What are workers’ comp wrongful death benefits in Michigan?
In Michigan, workers’ comp wrongful death benefits are called survivors benefits. Payment of these benefits to family members should equal a minimum of 500 weeks of lost wages. There is also a $6,000 burial expense. Fault does not matter provided the death occurred in the course and scope of employment.
Children under the age of 16 are presumed wholly dependent and automatically entitled to lost wages. It is possible to seek additional lost wages until the child reaches age 21 under special circumstances.
A spouse must prove factual dependency to receive 500 weeks of lost wages. A husband or wife can be found “totally” or “partially” dependent. If only partially dependent, the comp rate will be reduced based upon his or her household contribution. If it is determined that a spouse received less than half support from the deceased employee, lost wages are often disputed.

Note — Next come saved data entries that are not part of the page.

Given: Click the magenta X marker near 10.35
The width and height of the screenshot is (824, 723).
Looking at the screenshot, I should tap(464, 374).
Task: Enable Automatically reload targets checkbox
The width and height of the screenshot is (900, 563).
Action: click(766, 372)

Family members who are entitled to Michigan workers’ comp wrongful death benefits and who are totally dependent must share equally. Family members who are all partially dependent share in proportion to their relative dependency. The minimum death benefit is equal to 50% of the state average weekly wage in the year of injury.
How much does a lawyer charge for a workers’ comp wrongful death claim in Michigan?

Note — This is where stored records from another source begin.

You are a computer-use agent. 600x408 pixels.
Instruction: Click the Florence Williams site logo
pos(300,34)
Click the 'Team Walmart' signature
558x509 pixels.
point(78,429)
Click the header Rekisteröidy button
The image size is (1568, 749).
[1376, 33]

In Michigan, most attorneys give free consultations. Make sure the insurance company is paying correctly. It can be devastating to learn that benefits won’t be paid because no family member is considered an eligible dependent. Attorney fees are only paid if a person wins, and most people pay a maximum of between 15% and 20%.
Have you lost a loved one to due to a workplace accident and need help with your claim? Contact us today
If you you lost a loved one due to a workplace accident in Michigan and need help with your Michigan workers’ comp wrongful death claim, call now speak with an experienced attorney, or fill out our contact form for a free consultation. There is absolutely no cost or obligation. We’re here for you.
Our attorneys have been exclusively helping injured workers in Michigan for more than 35 years. Our attorneys can help you better understand Michigan workman’s comp laws and what happens after someone has been hurt on the job. To see what our own clients have to say about the caring, compassion, and communication they received from us, you can read in their own words about their experience here on our testimonials page from clients we have helped.
Michigan Workers Comp Lawyers never charges a fee to evaluate a potential case. Our law firm has represented injured and disabled workers exclusively for more than 35 years. Call (844) 316-8033 for a free consultation today.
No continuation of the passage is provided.